Our guest arrived at 7pm.
As a result I decide to experiment between the tortoise and the hare method of getting our wine ready. I don't have these crazy contraptions for aerating wine - but I do have a decanter which we promptly poured all but one half glass. This last half glass (without sediment) I poured into a clear coffee mug and suggested to all that we taste this before applying my soup blender to it.
Wine Notes
We all agreed the wine was muted, lost in a fog, with only tremors of what it would become. I stuck my soup blender into the mug and pulsed twice for a total of about 3-5 seconds. At one moment I had a beautiful red foam before it settled back down.

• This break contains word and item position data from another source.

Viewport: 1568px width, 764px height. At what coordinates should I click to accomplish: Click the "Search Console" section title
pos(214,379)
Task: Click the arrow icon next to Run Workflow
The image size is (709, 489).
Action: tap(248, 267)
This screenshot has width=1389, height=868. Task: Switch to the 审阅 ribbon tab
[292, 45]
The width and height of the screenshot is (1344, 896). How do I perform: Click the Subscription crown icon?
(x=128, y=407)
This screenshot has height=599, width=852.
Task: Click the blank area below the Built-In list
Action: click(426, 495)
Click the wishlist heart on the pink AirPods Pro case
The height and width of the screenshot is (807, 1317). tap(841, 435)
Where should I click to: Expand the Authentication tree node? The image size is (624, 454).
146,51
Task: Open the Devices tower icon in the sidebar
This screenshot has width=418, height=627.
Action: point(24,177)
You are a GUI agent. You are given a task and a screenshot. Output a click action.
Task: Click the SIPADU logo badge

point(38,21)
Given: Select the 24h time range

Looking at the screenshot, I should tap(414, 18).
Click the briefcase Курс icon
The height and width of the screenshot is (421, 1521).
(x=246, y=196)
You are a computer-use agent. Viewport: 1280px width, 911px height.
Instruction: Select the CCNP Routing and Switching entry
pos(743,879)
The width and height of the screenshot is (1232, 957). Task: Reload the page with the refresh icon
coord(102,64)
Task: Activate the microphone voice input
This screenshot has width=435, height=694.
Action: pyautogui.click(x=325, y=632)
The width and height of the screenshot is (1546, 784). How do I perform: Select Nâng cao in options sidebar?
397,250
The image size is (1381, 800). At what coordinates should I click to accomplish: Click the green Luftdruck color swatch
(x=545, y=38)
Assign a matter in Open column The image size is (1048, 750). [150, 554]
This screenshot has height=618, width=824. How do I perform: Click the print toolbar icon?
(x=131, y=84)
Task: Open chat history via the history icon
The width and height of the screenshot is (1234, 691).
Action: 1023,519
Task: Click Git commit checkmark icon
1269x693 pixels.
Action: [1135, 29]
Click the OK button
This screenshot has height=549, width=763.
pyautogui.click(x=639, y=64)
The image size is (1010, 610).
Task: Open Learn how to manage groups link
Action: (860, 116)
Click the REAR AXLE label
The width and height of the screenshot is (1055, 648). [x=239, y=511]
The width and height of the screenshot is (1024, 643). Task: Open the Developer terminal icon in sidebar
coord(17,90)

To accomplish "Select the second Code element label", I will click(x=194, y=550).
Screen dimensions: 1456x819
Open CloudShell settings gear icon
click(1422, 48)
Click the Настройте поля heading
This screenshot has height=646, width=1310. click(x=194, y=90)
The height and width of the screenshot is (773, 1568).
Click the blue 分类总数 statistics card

Our second taste now seemed to be on the entirely opposite extreme - only slight more appealing. This time there was a perspiration to the wine - like it was in a runner's high after a marathon race. There were vivid notes of fresh, slightly sauteed tomatoes. Not unpleasant but below our expectations. Only the decanted wines poured aggressively into our glasses and left alone for about 30 minutes lifted the fruit notes of cassis, dates, and berries from a cushion of tobacco, leather, and beautiful oak.
A fun experiment but with only 1 bottle to share, next time (if I'm lucky!) I will devote the entire contents according to the motto, slow and steady wins the race.
Anything you would have tried? Am I nutz? Please comment!